Chapter Text
They first met through Hifumi.
As a rule, Celeste didn’t spend much time in the art department. It wasn’t that she disliked art, but the likes of Hifumi, and Mioda from Class 77, had taught her that the kinds of artists who reached Hope’s-Peak-level renown tended to be cursed with an excess of creativity that took them in weird directions. She liked art that was beautiful, not interesting.
As such, she took no immediate interest in the Ultimate Artist in the class beneath her, nor was she curious to see such a student’s creations.

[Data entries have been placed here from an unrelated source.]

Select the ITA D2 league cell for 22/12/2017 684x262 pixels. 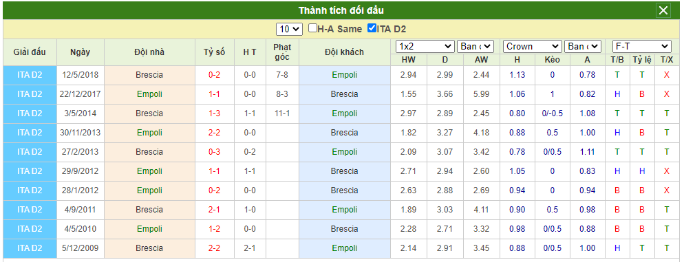pyautogui.click(x=30, y=94)
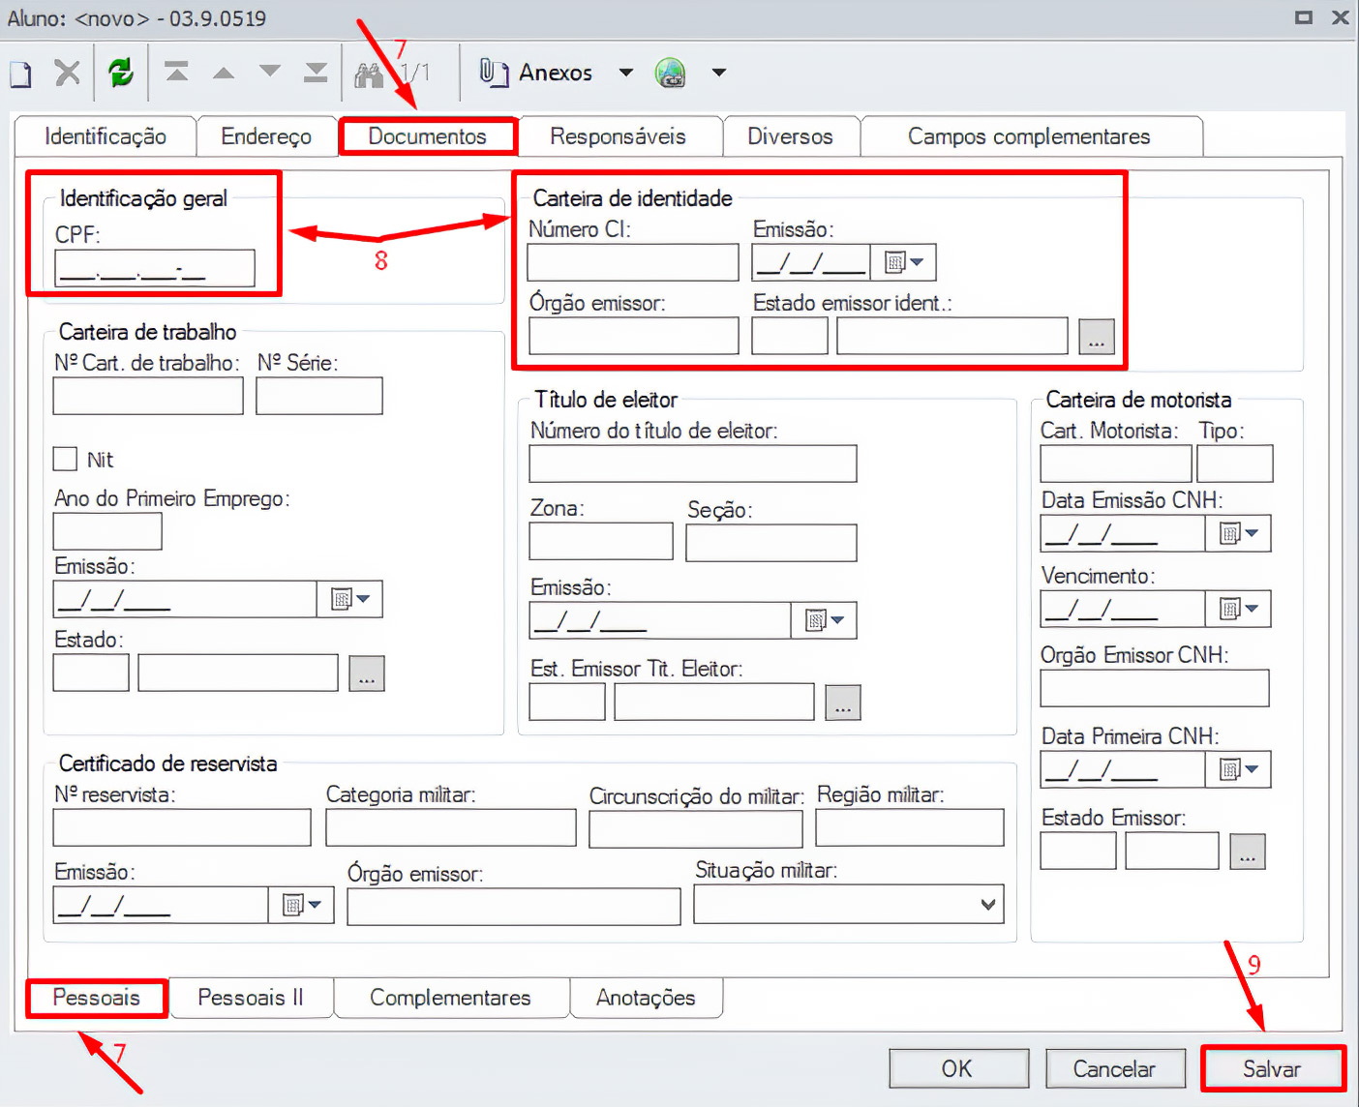This screenshot has height=1107, width=1359.
Task: Go to last record arrow icon
Action: [x=316, y=73]
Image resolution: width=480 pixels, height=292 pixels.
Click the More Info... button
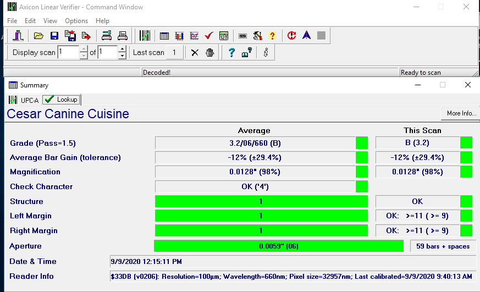point(461,113)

When Hifumi’s delighted references to his mentee (the kouhai assigned to him at the start of their second year) turned into delighted references to his “priestess”, his “oracle”, his “angel cake”, Celeste’s disinterest turned into a vague sense of morbid curiosity…which still didn’t move her any further in the direction of seeking out Yonaga’s company.
That happened by itself, when Angie Yonaga painted a deck of cards.
Gorgeous, they were. A standard deck of 52 playing cards. Every queen was Celeste, in a different cut of gown. Every king, fine-featured in that anonymous way most often seen in dolls and mannequins. The diamonds looked like jewels cut in rhombus shape. The hearts bled elegantly. Even the textures delighted her fingers. The layers of paint which could be felt even when she wore gloves.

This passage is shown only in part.